I RECLINE MY SEAT! There,I said it,so what. I only recline a little bit,not like all the way back into whoever is behind me. I don’t mind it if there’s no option to recline though,if the seat is not too badly designed. I have not been in one yet though.
Rat is right there with Jason.
https://www.gocomics.com/pearlsbeforeswine/2025/10/09
I flew on C.L. Werner’s private jet once(a couple drivers and I were assigned new trucks at a different terminal and the jet happened to be headed that way). After that, there is no way I will be subjected to the torture known as commercial flight.
As someone who often flies on WestJet, I’m just impressed that they found a way to make their seats worse.
These are also lighter, so saving weight as well.
If I were trying to rake in the dough, I would put coin slots in the armrest. $.25 allows you to recline for 10 minutes or you could get a whole hour for $1! Also, I would read an airplane magazine of they still existed, I miss those things! That gives me an idea: coin slot in the seat back. $.25 and you can read for 10 minutes, or get a whole hour for $1! Maybe I should be CEO of WestJet?
Maybe some airline will come up with the solution of selling tickets such that one side of the aisle is the “we want to recline” side and the other side is “no reclining ever” side. I’m sure logistically it probably wouldn’t work from what one hears of air traveler shenanigans these days, but it’s a mildly amusing thought.
Myself, even though I’m not tall, I like to recline a scooch, like an inch or two, to make my back hurt less.
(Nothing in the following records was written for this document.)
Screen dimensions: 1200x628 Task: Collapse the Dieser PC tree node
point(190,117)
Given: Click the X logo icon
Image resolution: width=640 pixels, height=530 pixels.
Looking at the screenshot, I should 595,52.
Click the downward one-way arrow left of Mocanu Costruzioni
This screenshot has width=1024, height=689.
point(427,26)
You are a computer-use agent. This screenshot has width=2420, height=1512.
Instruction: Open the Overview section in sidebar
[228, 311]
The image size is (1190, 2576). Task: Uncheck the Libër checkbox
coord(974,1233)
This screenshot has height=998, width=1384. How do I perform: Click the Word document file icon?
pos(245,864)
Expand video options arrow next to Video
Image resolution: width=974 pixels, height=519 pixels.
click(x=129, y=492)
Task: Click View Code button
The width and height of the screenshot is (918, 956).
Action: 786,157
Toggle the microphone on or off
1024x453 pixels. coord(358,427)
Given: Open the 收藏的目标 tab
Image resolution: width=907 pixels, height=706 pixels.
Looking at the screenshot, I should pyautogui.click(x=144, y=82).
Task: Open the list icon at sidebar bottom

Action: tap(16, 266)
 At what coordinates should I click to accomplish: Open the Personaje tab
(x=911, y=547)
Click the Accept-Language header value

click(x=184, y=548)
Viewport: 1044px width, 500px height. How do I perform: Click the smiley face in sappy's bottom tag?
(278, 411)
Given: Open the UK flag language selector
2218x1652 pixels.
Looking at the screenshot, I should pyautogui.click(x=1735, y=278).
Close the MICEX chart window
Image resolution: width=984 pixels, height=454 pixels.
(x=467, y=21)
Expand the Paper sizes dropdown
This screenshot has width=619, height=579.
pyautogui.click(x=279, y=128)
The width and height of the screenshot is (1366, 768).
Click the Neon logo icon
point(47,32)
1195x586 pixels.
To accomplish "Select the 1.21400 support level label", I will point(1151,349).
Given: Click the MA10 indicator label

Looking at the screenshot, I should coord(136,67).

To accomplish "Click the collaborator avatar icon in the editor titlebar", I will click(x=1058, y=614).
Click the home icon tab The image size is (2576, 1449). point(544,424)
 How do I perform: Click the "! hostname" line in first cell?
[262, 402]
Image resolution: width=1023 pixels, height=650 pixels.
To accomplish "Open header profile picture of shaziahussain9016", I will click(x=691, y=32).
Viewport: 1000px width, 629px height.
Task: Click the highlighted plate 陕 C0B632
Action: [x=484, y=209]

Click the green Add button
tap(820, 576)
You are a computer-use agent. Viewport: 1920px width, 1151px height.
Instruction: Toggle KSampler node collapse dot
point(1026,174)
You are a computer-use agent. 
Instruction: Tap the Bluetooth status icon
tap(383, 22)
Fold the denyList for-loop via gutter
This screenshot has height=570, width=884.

Seems not terribly obnoxious. Also seems like the above featured seats might be equivalent to such a modest recline.
But really, how much money would airlines lose if they made the flight a bit more comfortable in economy, maybe more people would fly so it wouldn’t be a net loss?
Yet another reason I will not be flying WestJet.
I do not usually recline when traveling domestic as I hate being “that guy”. With that being said, it would be soooo much better just maybe removing a few actual seats and still letting people recline. I do hate the sardine can flight experience.
Removing a few seats adds cost to every seat on the plane. Instead airlines allow people that value extra legroom – to buy extra legroom for a small price.
Tell us you don’t take long-haul flights without telling us you don’t take long-haul flights.
Frontrunner for next year’s Nobel Peace Prize.
From all of us with back problems that like to sleep on Atlantic flights. Both you and this airline are scum. Nice rage-bait article though.
WestJet is a US discount airline that has zero flights crossing either the Atlantic or the Pacific.
I’m not taking their space. It’s my space and when I have my seat forward I’m letting them use it. Ungrateful assholes.
I’d buy a share of WestJet (if it’s publicly traded) just so I could vote the way you want on any issues that make it to the proletariat. Just keep it in mind in case you do get to be CEO Jason.
The humanitarian thing that would get my loyalty is if airlines had different spacing in their rows for people over 6 feet tall, without having to pay through the nose for premium seats. Assign seats by height. There, I said it.